Polydatin's neuroprotective mechanism in optic nerve injury: targeting mitochondrial function and glial cell activation

Abstract

Optic nerve injury (ONI) frequently causes irreversible visual impairment, making it a significant clinical challenge. This study evaluated the neuroprotective effects of polydatin (PD), focusing on its ability to preserve mitochondrial function and inhibit glial cell activation. We utilized an in vitro retina-ON explant culture model and a mouse ON crush (ONC) model. PD was administered to assess its impact on mitochondrial protection, apoptosis of retinal ganglion cells (RGCs), glial cell activation, and glial inflammatory responses.
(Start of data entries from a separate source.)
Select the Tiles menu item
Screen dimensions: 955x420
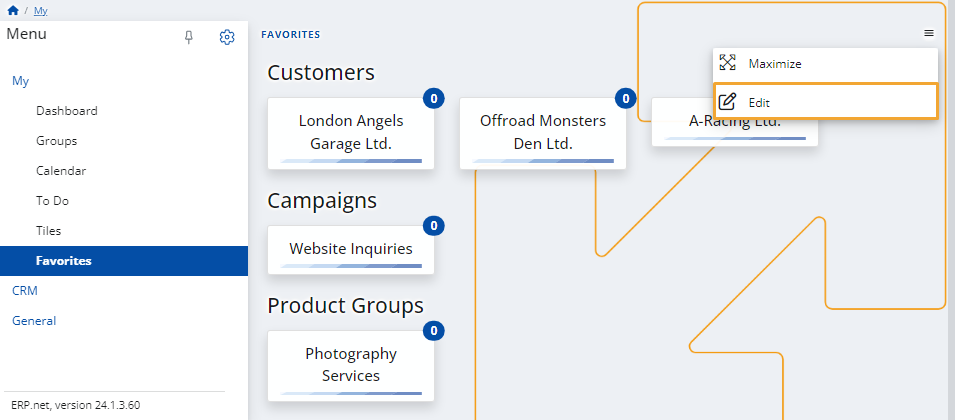[x=49, y=231]
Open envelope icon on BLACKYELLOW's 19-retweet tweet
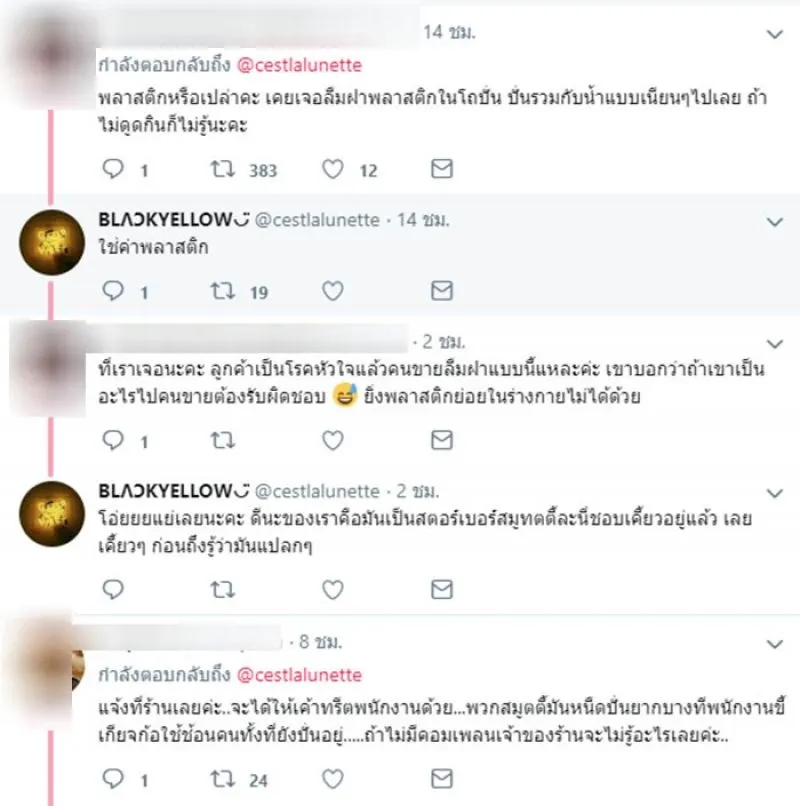 [x=442, y=291]
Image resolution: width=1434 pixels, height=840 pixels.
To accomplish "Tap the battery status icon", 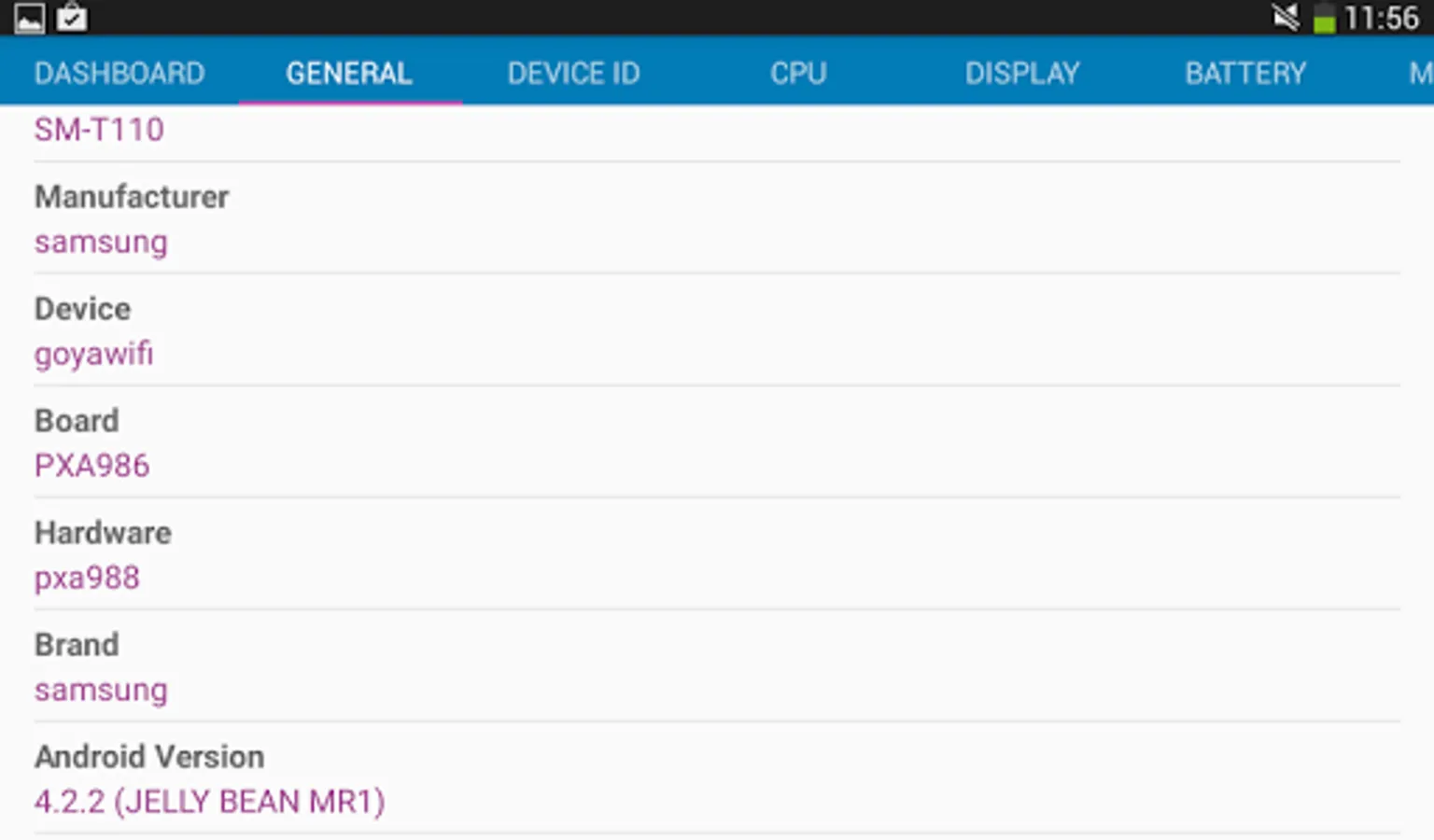I will tap(1324, 19).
Western blot and immunofluorescence analysis were employed to examine the p38 MAPK signaling pathway. A primary retinal progenitor cells (RPCs) oxygen-glucose deprivation/reoxygenation (OGD/R) model was established to evaluate the direct protective effect of PD on retinal neuronal mitochondria. PD treatment significantly preserved mitochondrial numbers, reduced glial cell activation and inflammation, and decreased apoptosis of RGCs in the explant culture model. Western blot and immunofluorescence analysis confirmed the inhibition of the p38 MAPK signaling pathway, which is essential for glial cell activation. In the primary RPCs OGD/R model, PD enhanced cell viability, decreased apoptosis, and preserved mitochondrial integrity, demonstrating its direct protective effect on retinal neuronal mitochondria. These findings were further validated in the mouse ONC model, where PD reduced RGC loss, inflammation, and apoptosis. PD exhibits neuroprotective properties in models of retinal and ONI, likely through its dual mechanism of preserving mitochondrial function and inhibiting glial cell activation. These results support the potential therapeutic use of PD in treating conditions that lead to ON damage and RGC degeneration.